During my time of avoidance we celebrated my mother's birthday. I was dreading it.

I love my mother more than I ever knew and I hate being reminded how much I miss her. It's this pain that is completely indescribable. It hurts Iike no other pain. It engulfs me in such sadness I'm left sobbing and shaking at everything that should have been and everything that isn't.

Unlike June 9th, April 20th isn't supposed to be a sorrow filled day. By its very definition, a birth day is always a celebration. That's where I struggle. I have an internal battle with my emotions, trying to be happy for the life my mom lived, celebrating her, keeping her day alive for my daughter, all the while I'm drowning in sorrow.

Somehow I managed. I'm quite sure my mom was proud of me. I had my moments, the night before her birthday and the night of, alone in my house drowning in my tears, unable to stop. But, I managed to keep the depressing feelings at bay during her day. My mother was the eternal family motivator/organizer. She kept us together and connected. I try really hard to keep that alive, though I'm often met with resistance from family members, I still try for Alice. This year I made arrangements for my sisters and our families to go to brunch together and visit a duck pond afterwards. In all honesty, it was nice. Alice picked out a balloon to take to the restaurant for her and her cousin, because no birthday celebration is complete without a balloon. It was my way of reminding Alice and my niece why we were gathering together, why this day was so special. The girls had a good time playing together, at brunch and at the duck pond.

Something happened at the duck pond. At the time I didn't think anything of it, only afterwards when I was reviewing the pictures I took did it hit me. When we ran out of bread to feed the ducks, the girls took to playing and climbing on the trees, and of course we started taking pictures. Sitting on the couch, looking at the pictures, it reminded me of being a child. My mom was never without her camera, and I remember this one photo shoot she did of us climbing trees. Now, my mom was far more overbearing, forcing us into bizarre poses and positions, often resulting in grumpy frowns. But that day, taking pictures of Alice and my niece in the tree, I got it. I got why my mom did what she did at that photo shoot. It's just what moms do. We love our babies so much we want to freeze every moment, never to be forgotten. If there was one thing I never doubted growing up, it was my mother's love for me. And I make it my mission every singe day of my life to show Alice how much I love her. I don't want a single day to go by where she doubts it.

Thursday, April 25, 2013

Balloon String

What can I say about my sweet Ellie girl. She was my true first girl.

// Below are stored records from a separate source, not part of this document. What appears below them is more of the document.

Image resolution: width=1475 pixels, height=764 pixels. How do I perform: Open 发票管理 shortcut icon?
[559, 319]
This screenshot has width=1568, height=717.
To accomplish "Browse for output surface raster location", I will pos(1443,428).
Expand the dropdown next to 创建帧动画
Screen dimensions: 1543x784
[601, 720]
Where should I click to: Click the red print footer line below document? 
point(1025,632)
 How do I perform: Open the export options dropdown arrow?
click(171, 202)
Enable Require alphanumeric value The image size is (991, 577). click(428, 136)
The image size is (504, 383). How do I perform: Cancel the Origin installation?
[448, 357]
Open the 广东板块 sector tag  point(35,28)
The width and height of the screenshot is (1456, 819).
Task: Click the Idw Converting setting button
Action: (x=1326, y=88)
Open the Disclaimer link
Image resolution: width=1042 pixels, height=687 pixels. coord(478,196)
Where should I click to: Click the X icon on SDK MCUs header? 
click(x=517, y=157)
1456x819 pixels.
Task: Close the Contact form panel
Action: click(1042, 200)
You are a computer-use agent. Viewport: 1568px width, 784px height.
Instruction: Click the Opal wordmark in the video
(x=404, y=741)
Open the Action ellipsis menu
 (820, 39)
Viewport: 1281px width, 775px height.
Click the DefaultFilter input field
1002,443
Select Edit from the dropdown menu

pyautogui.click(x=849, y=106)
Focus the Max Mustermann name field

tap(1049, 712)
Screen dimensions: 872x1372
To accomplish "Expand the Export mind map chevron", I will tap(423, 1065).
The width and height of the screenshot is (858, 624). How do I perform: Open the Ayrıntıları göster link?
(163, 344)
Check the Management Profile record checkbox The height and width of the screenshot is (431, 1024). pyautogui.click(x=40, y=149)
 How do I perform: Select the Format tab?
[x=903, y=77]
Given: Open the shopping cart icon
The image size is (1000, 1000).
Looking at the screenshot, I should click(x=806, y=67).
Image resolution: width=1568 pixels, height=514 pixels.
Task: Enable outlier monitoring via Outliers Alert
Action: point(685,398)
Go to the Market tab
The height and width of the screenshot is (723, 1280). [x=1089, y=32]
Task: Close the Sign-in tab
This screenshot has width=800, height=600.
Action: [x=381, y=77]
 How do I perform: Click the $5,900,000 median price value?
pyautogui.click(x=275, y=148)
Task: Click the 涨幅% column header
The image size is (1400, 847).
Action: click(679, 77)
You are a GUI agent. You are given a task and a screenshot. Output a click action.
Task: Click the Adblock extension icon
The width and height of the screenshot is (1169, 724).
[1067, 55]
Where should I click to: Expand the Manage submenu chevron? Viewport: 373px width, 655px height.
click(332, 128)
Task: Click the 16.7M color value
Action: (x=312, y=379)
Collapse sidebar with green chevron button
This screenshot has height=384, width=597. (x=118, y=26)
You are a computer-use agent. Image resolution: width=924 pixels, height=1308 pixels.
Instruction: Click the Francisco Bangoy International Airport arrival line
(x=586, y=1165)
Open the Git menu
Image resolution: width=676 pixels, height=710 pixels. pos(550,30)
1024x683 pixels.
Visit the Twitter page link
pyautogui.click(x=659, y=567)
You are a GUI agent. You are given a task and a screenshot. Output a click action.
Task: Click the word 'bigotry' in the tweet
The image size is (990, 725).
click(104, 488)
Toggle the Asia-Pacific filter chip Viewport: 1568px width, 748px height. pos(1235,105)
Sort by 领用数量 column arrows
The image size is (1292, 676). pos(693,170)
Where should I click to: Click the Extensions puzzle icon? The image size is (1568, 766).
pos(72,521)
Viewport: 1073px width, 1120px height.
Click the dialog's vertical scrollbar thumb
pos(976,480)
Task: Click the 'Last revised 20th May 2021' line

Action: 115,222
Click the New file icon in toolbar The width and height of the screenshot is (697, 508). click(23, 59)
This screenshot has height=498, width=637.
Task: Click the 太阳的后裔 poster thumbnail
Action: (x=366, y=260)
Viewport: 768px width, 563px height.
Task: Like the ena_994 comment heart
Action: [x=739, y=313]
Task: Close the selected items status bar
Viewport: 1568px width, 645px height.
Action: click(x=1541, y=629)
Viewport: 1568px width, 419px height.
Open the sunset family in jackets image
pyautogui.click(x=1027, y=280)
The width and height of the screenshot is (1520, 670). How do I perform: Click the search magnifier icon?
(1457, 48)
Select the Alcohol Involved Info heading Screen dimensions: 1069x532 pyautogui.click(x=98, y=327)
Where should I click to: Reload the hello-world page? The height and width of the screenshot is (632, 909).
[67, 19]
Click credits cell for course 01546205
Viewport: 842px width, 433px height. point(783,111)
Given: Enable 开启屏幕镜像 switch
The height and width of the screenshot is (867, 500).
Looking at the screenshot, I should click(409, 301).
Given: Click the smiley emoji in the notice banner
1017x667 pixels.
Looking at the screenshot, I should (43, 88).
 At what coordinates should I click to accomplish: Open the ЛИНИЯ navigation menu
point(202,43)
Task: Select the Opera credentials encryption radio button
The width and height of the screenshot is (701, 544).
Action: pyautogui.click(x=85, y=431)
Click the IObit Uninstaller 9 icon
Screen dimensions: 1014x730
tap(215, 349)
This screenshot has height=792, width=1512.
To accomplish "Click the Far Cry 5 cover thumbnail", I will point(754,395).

She was one itty bitty kitten in a litter of five, born in the high temperatures of August. Ellie was a barn kitty. Her feral mother, young and inexperienced, kept her kittens tucked between bales of hay in the barn loft, away from human contact. Little did she know, her poor babies couldn't handle the heat or the fleas. On several occasions I moved the litter away from the tightly stacked bails of hay to a location in the loft where the air could flow, hoping Mama would adjust to the new location. No such luck, she always carried them back. Slowly but surely the kittens were dying, and left hopeless to nature I could merely watch. One by one, three kittens died, and I could no longer sit back and allow nature to run its course. I pleaded with my father to allow me to rescue the last two kittens from imminent death. On our farm cats were meant to stay outside, but I made my case anyway. I begged him to allow me to keep the kittens in my room. I reasoned, it would only be a month and then I would take them with me when I moved out. I left him little choice.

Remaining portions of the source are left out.